Copy nothing but the line with "Where should I" and the lines that follow it to the end of the entries below, and keep the pictures out.

Dataset items:

□ □ □ □

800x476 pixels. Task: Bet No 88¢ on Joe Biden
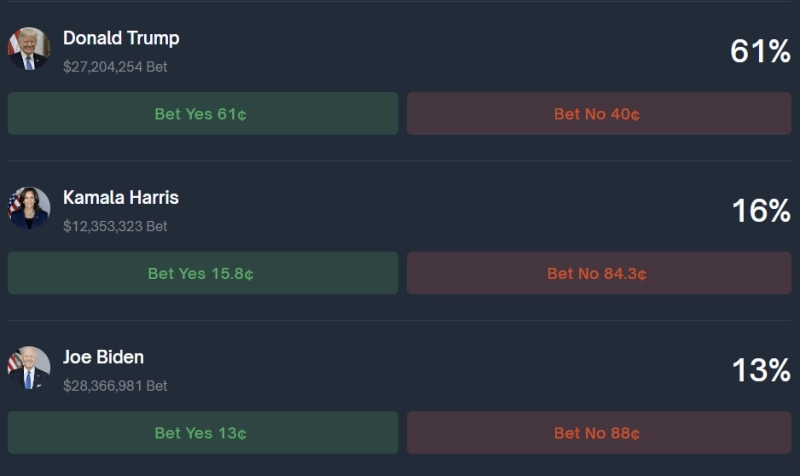point(598,433)
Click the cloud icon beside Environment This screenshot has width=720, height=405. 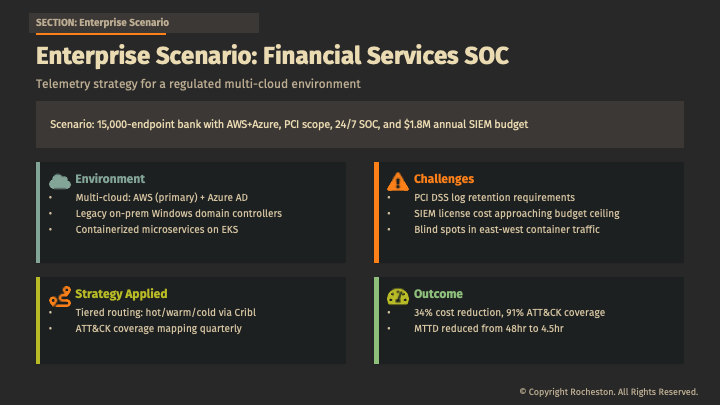pyautogui.click(x=59, y=181)
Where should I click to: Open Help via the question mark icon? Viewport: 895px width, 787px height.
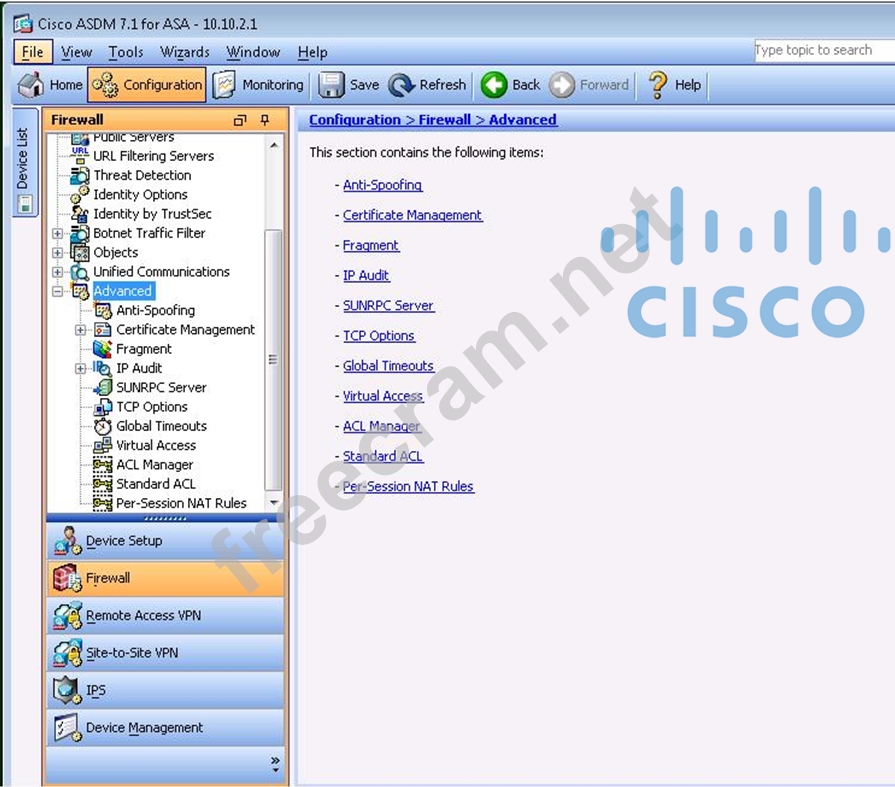pos(657,85)
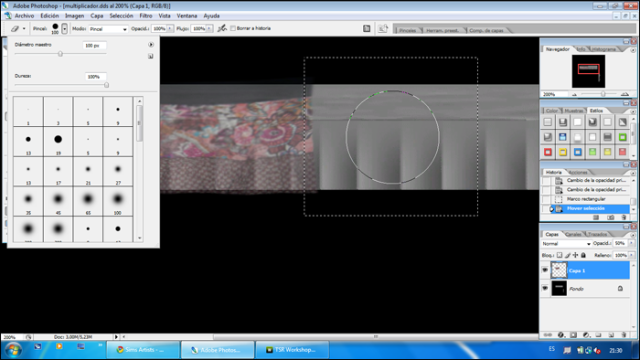The height and width of the screenshot is (360, 640).
Task: Select the hard round 19 brush preset
Action: 58,141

□ □ □ □

> [OUTPUT]
Where should I click to: Open Help via the question mark icon? Viewport: 895px width, 787px height.
pos(657,85)
The height and width of the screenshot is (360, 640).
Task: Select the hard round 19 brush preset
Action: 58,141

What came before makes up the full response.